1. Across therapeutic areas no obvious correlation holds between probability of success and ‘blockbuster pressure.’ If, as Haseltine suggests, blockbuster pressure play a dominant role in stifling innovation we should see higher success rates in therapeutic areas where blockbuster pressure is low (i.e. where market potential is uncontroversial and where clinical design will not come under marketing pressure). It would be nice to see this analysis performed, but the anecdotal the evidence goes in the other direction. The areas where any approved drug would be a blockbuster – Alzheimers, obesity, stroke – are notorious development graveyards. This seems to support the ‘science is hard’ hypothesis rather than the ‘blockbuster mania’ hypothesis.

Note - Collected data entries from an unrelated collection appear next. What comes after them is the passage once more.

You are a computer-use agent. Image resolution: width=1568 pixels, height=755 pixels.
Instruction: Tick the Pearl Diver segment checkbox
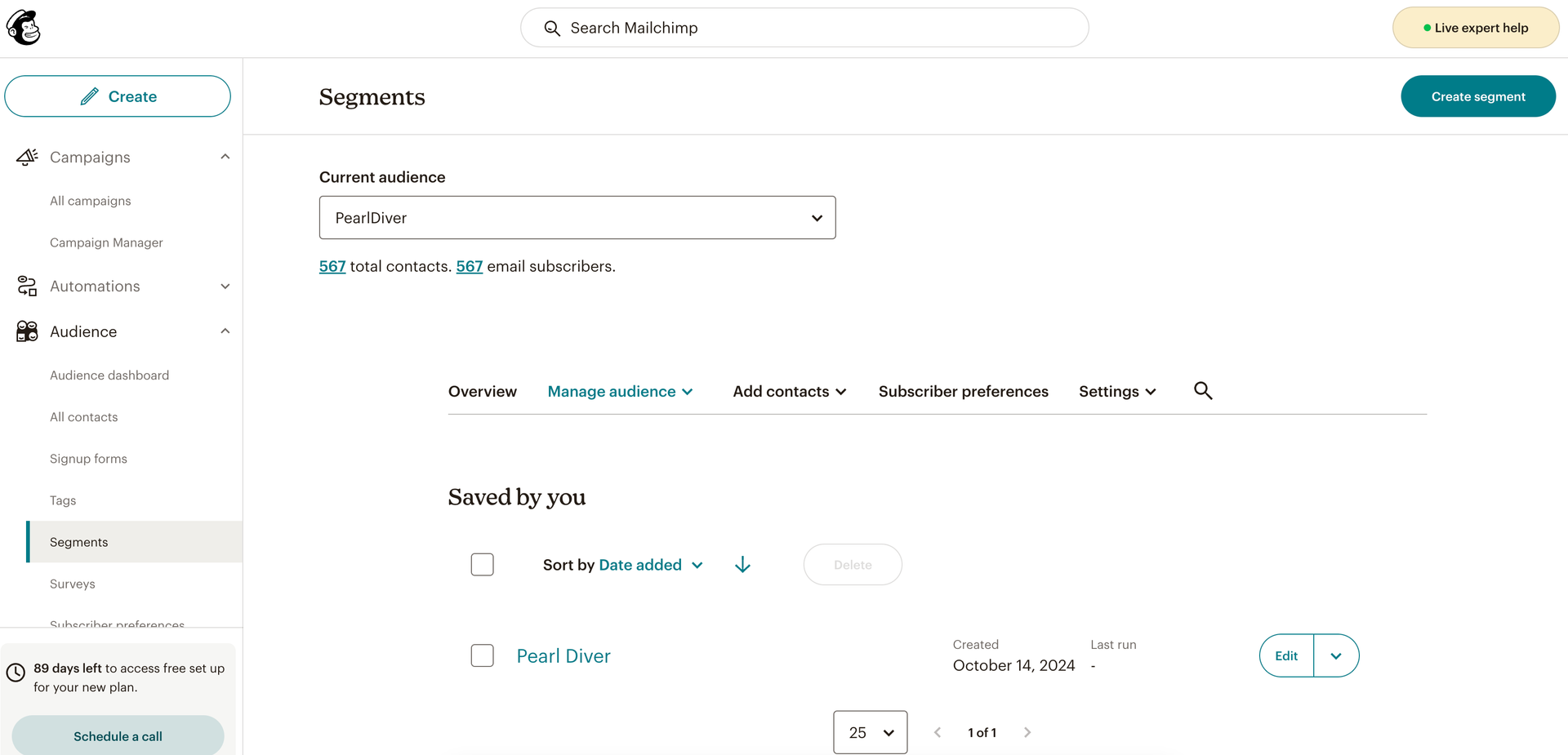point(483,655)
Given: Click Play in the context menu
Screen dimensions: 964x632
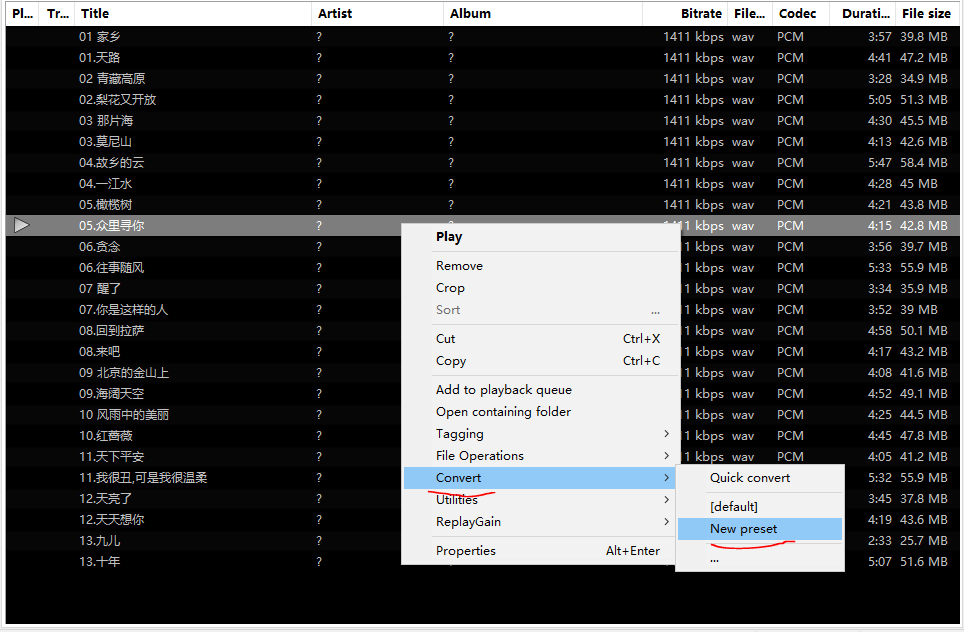Looking at the screenshot, I should pyautogui.click(x=449, y=237).
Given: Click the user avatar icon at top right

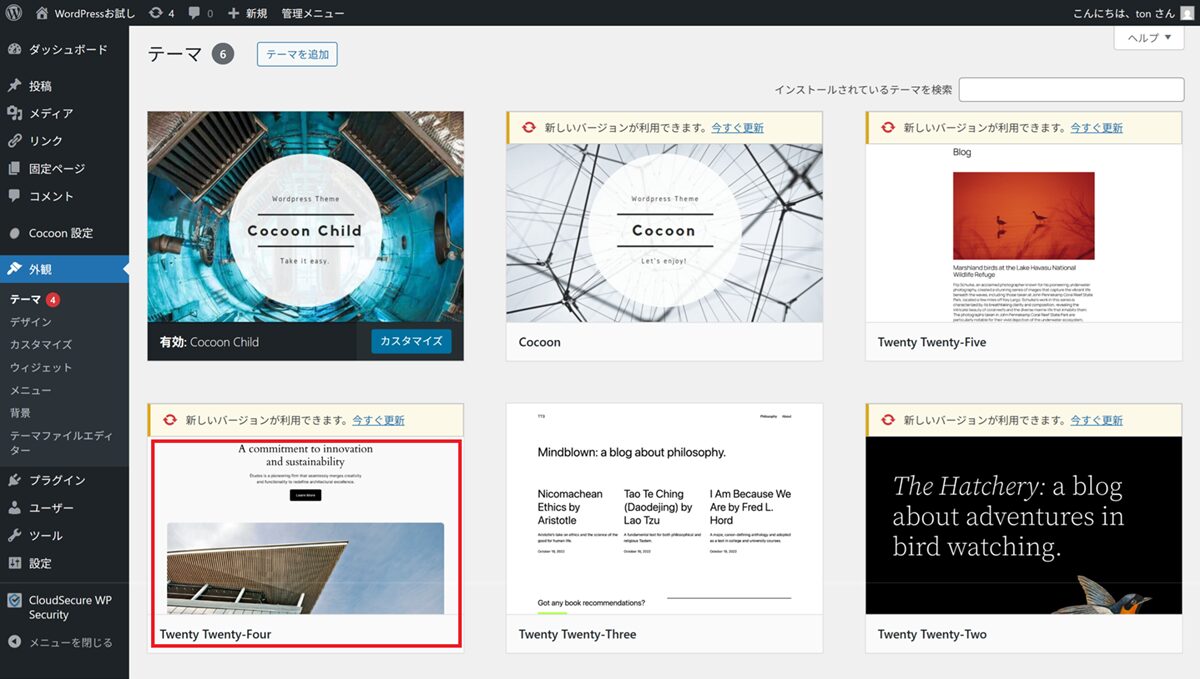Looking at the screenshot, I should [x=1187, y=13].
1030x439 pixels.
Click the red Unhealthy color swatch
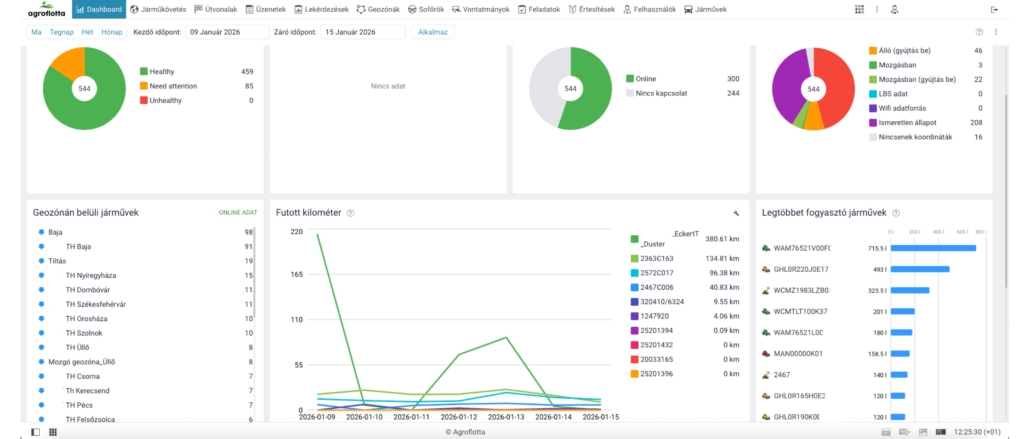coord(144,100)
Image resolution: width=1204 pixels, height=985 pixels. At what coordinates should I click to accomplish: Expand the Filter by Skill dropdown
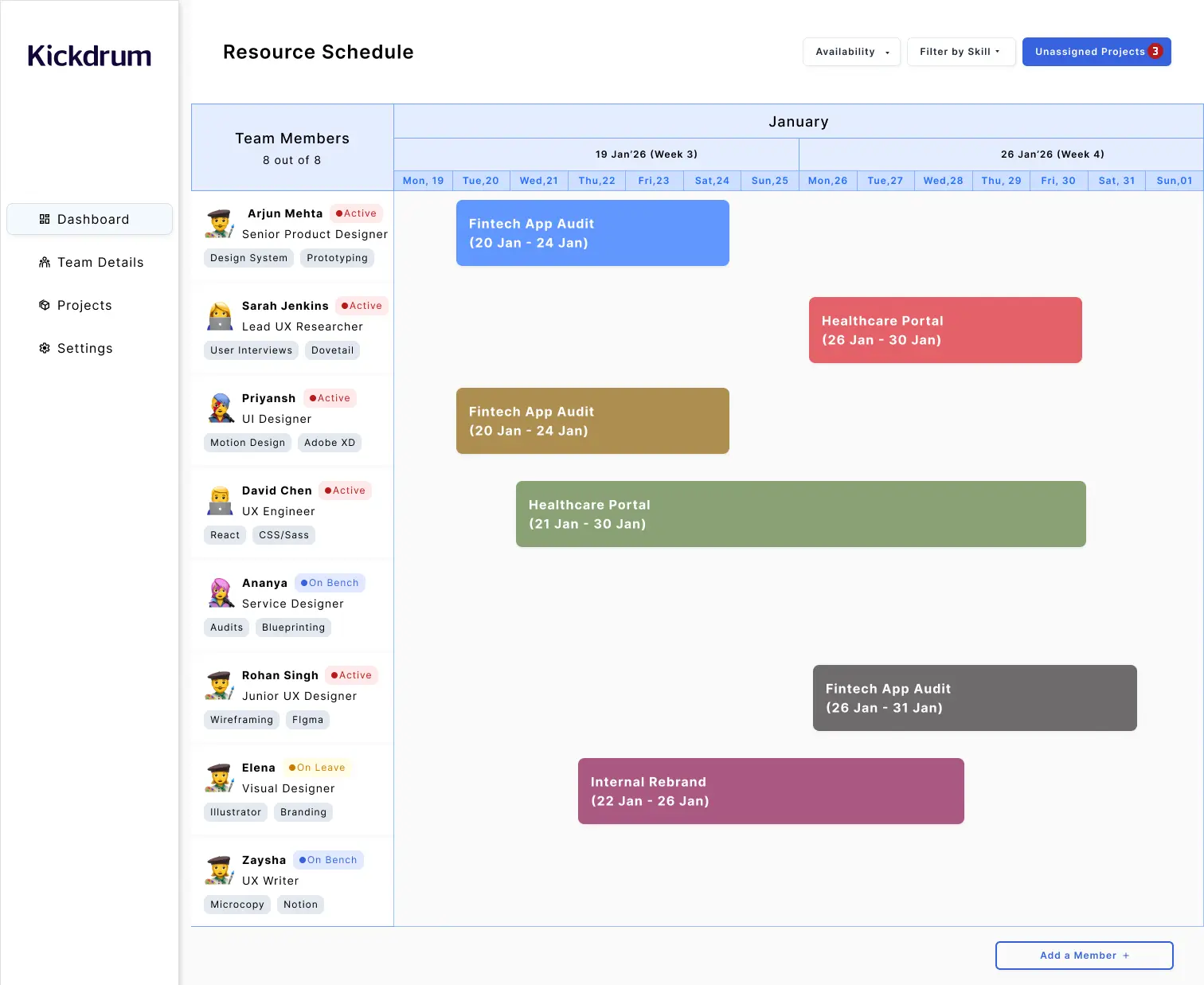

2. There are many development organizations capable of bringing drugs to market, many of whom support non-blockbuster products if they can be developed cost-effectively. Cubist Pharmaceuticals has a >$1B market cap on the basis of a single antibiotic with sales under $400M. Cephalon recently paid a significant price to acquire an antibody for eosinophilic esophagitis, a niche indication with sales potential likely in the $200-300M range. These examples could be multiplied. Indeed many programs deemed too small or too risky by large pharma are out-licensed to biotech (this was, indeed, the story of Cubist’s daptomycin). Even if the blockbuster model is deterring large Pharma development of smaller drugs, other institutions can bring products to market provided the program remains NPV positive given the cost of development. The real question is what size market justifies the ever-increasing costs of an NDA/BLA.
Blockbuster focus may hurt innovation, but the evidence suggests greater culpability falls on the cost of development and increasing technical risk as drug developers increasingly tackles complex diseases. Sometimes wisdom is conventional for a reason.